Elsewhere we will see that Jesus considered that very few people were capable of marriage in the real sense, that most people were just indulging desire and ego in some form, and that they were not really married, just living together in a dishonorable manner. Here we see the first of his teachings about marriage.
True marriage
There is no tie more sacred than the marriage tie. The chain that binds two souls in love is made in heaven, and man can never sever it in twain. Two basic facts about marriage–real marriage–are made clear.

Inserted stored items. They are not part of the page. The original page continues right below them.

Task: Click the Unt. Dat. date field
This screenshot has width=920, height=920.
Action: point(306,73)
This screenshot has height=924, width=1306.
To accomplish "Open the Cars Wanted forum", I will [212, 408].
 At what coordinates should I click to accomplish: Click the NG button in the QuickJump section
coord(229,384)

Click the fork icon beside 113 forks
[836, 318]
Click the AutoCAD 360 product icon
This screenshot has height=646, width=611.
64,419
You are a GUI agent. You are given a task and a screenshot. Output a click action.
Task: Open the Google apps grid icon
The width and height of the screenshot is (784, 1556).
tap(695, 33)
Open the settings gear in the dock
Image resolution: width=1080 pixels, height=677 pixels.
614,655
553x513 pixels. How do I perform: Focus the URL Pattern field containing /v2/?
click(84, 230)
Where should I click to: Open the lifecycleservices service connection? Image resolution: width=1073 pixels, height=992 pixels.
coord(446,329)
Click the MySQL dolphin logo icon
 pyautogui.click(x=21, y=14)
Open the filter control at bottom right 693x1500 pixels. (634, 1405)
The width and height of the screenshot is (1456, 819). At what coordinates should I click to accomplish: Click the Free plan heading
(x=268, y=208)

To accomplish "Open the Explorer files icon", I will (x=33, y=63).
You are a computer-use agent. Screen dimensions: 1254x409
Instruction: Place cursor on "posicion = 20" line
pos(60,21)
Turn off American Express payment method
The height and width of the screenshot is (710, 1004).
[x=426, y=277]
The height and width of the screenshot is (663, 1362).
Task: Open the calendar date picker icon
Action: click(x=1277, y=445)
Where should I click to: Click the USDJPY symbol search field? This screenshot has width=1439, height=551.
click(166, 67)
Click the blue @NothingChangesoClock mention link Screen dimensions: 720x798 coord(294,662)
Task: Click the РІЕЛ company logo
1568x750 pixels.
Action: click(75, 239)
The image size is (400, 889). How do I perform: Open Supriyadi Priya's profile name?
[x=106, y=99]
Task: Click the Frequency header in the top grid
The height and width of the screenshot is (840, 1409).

- Marriage is a matter of divine love, not earthly passion, and it is undertaken only at the fiat of heaven for the purpose of fulfilling the highest spiritual karma: the furthering of the evolution of the man and woman. Married life is intended to be as dedicated and disciplined as any other aspect of the spiritual life. It is not for indulgence or whimsy, or to be lived according to the ideas of the world and society. It is to be as sacred and consecrated a mode of life as that of the monastics. For marriage is also a life of renunciation and total dedication, with no place for the desires of the ego. Who is capable of it? Very few, just as there are few able to be true monastics. Jesus is not giving this teaching for humanity in general. He is speaking only to Christines. The rest will have to muddle through until they awaken to the realization that only Christhood matters in this or any other world.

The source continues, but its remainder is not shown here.